- **About this exercise**
In the entries below, count every line containing "agent". Return the number and nothing else.

=== Section Start ===

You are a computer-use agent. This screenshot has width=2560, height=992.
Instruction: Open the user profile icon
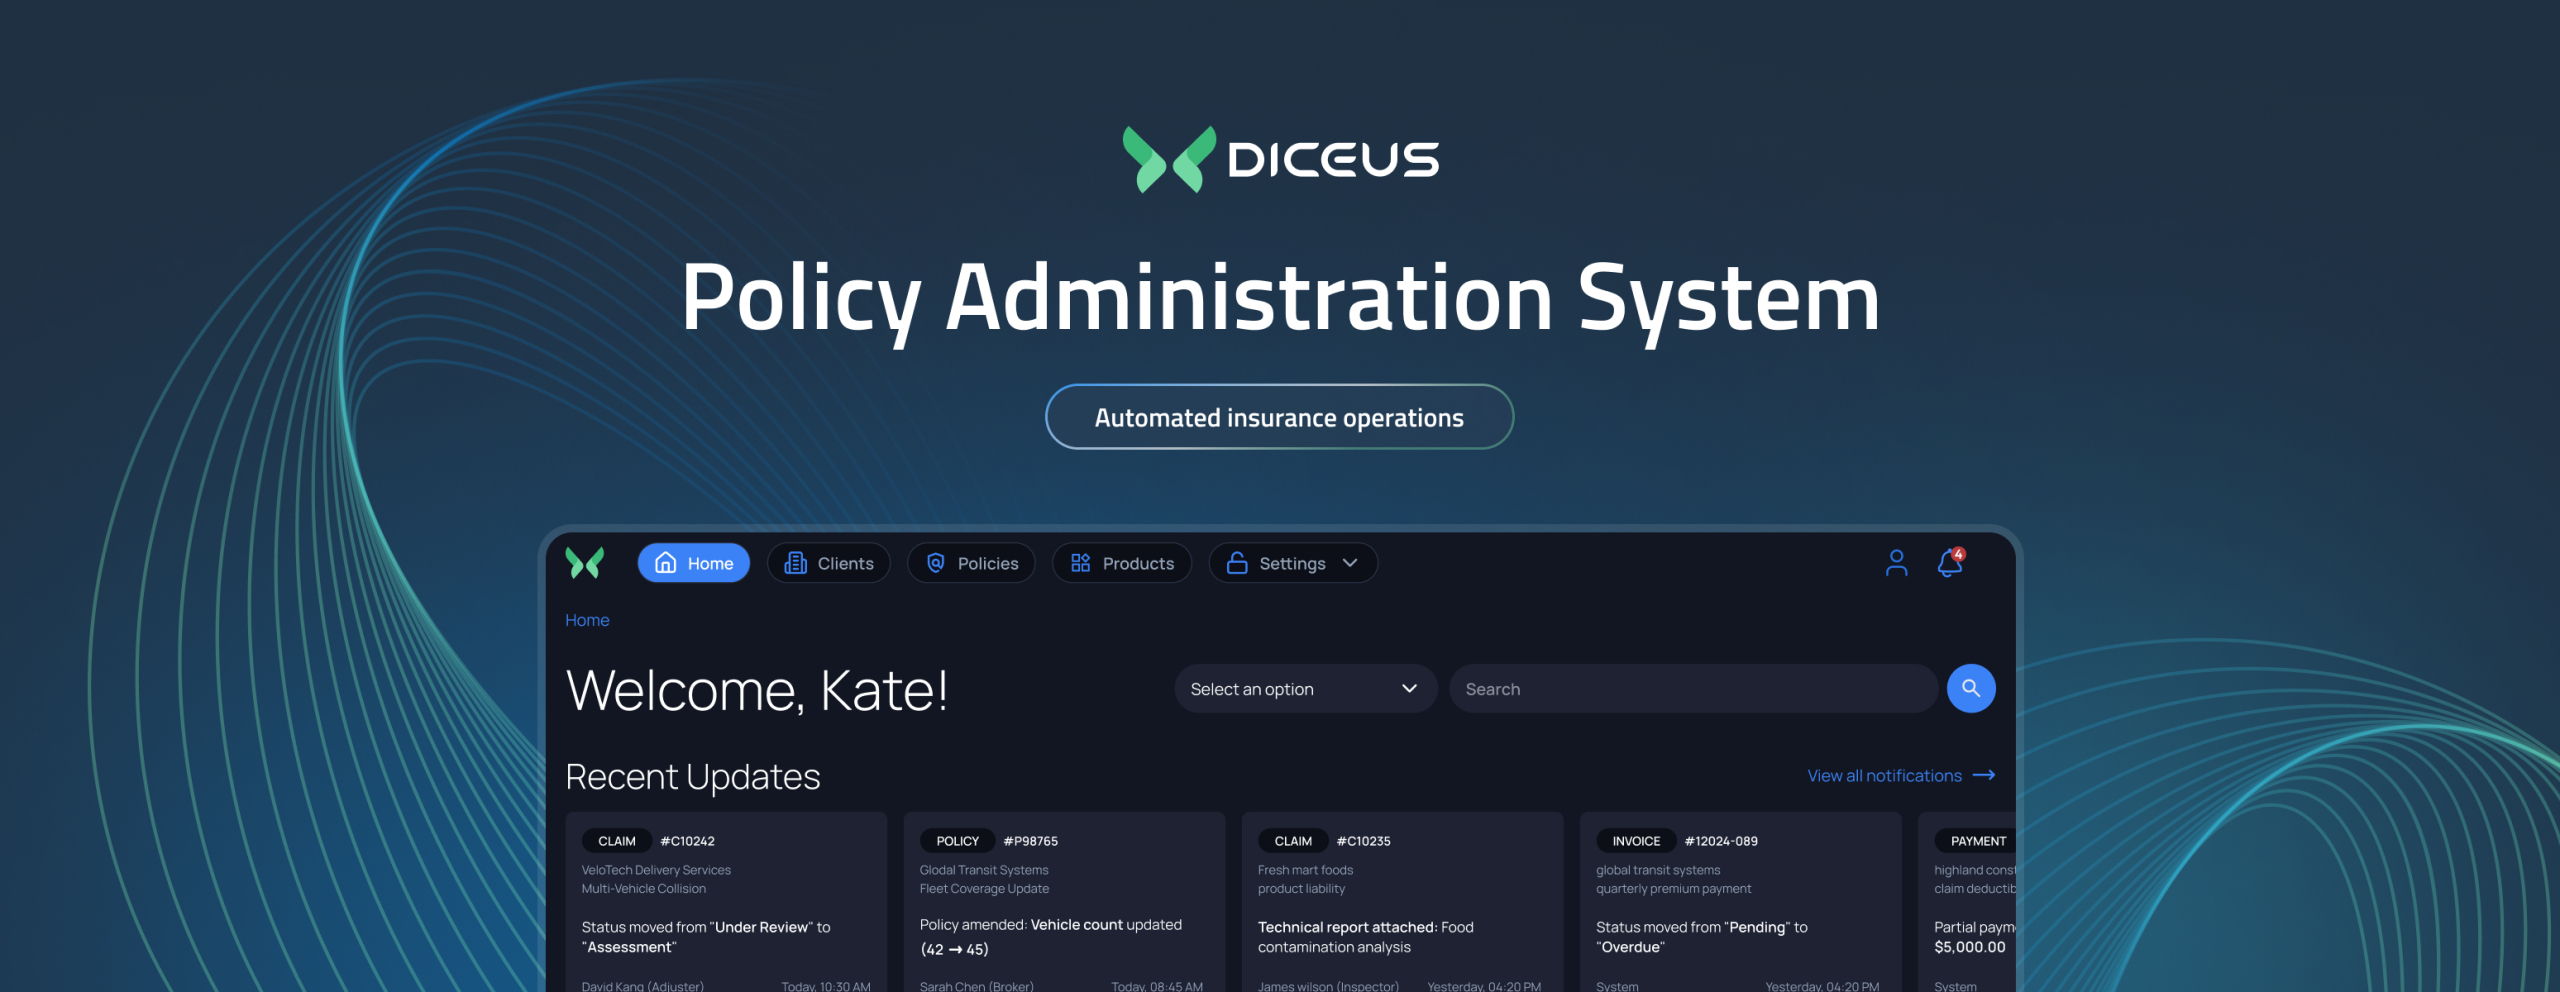coord(1896,563)
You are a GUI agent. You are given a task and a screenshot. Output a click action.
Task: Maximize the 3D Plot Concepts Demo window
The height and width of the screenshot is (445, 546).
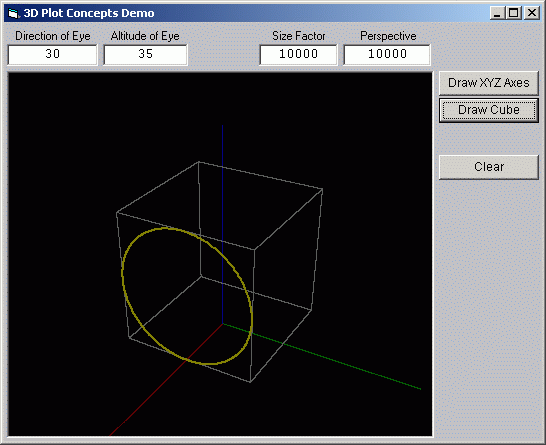click(x=514, y=13)
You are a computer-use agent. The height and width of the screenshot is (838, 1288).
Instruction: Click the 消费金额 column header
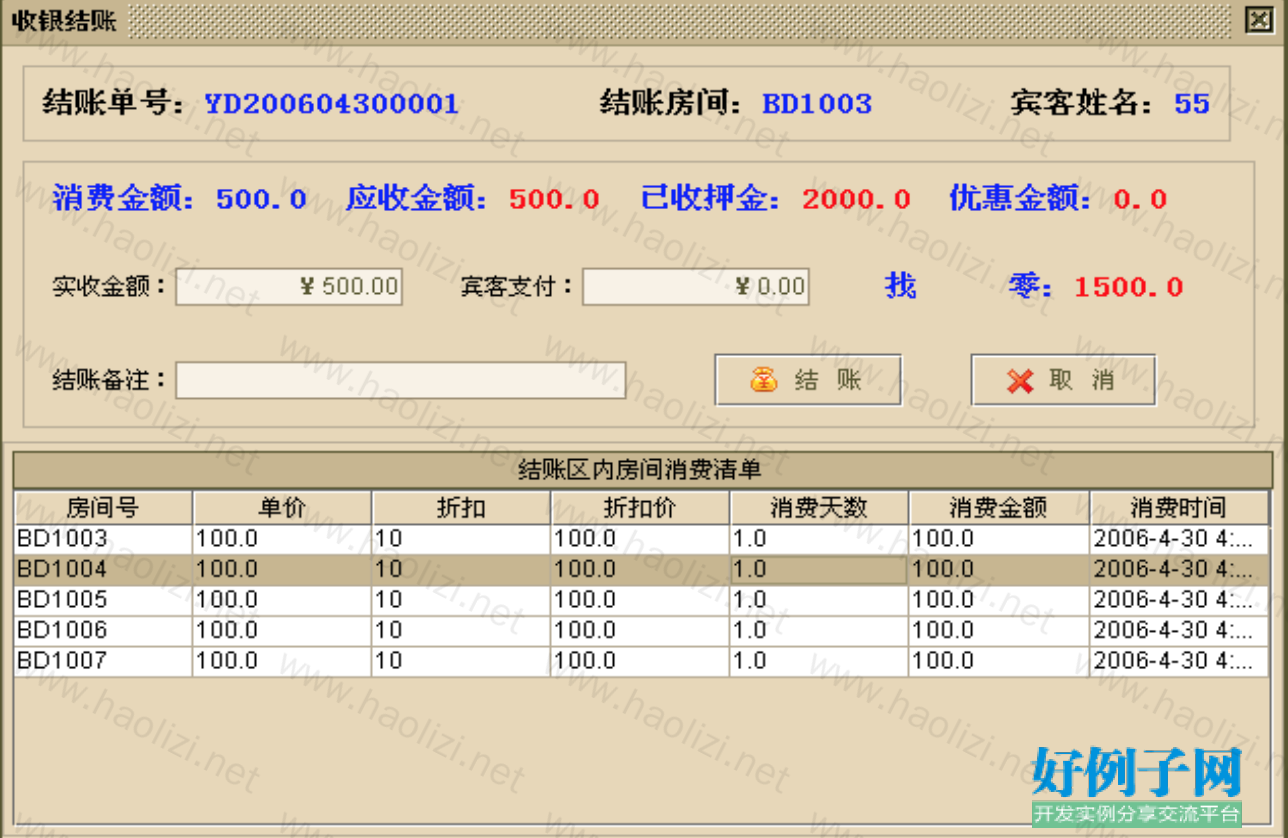pyautogui.click(x=998, y=508)

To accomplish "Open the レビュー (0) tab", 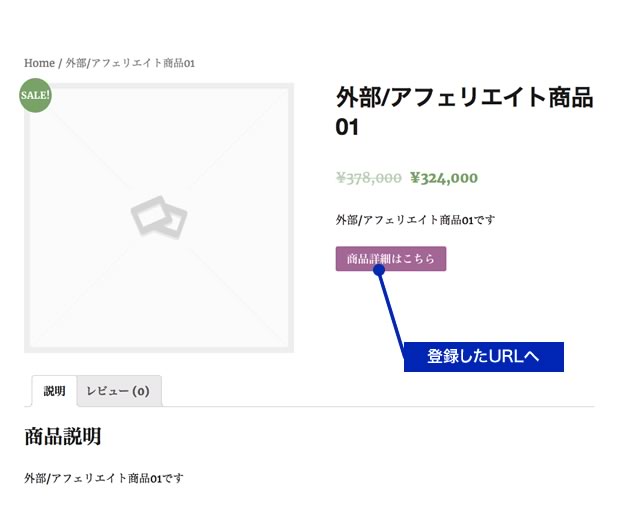I will pos(118,391).
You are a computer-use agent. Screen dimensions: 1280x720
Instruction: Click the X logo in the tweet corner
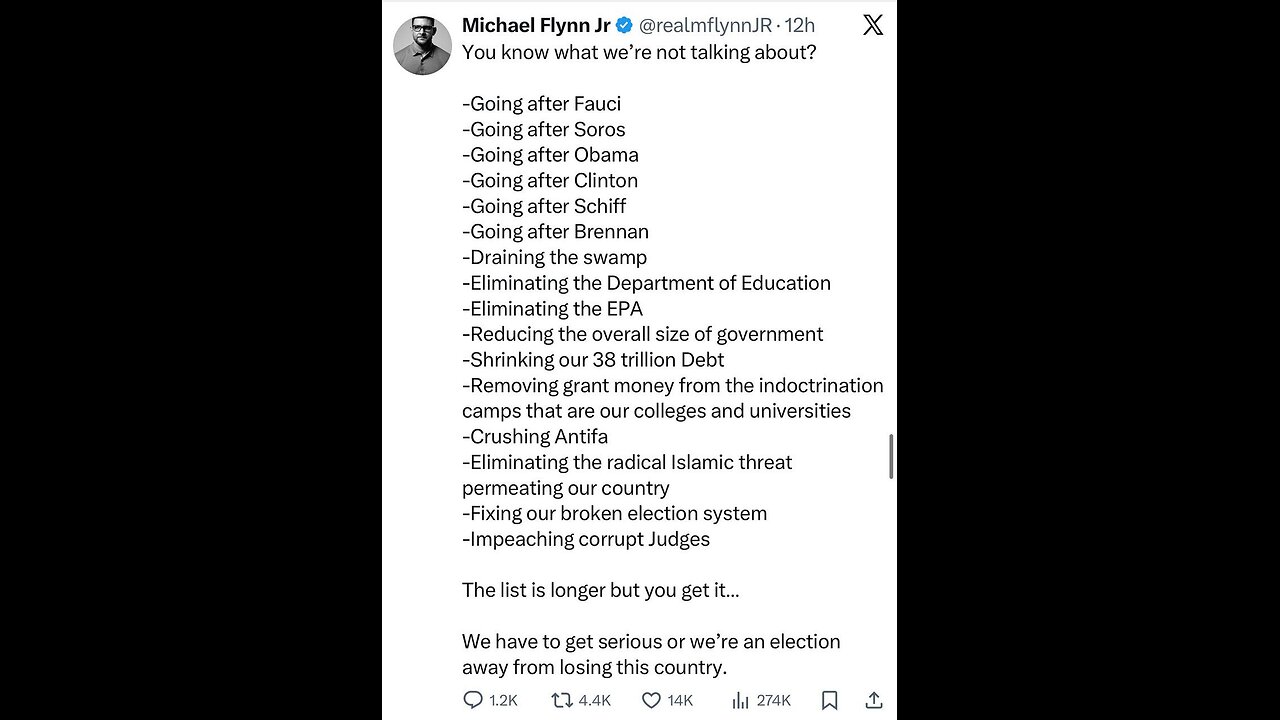coord(873,25)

=== Section End ===

- **Written answer**
4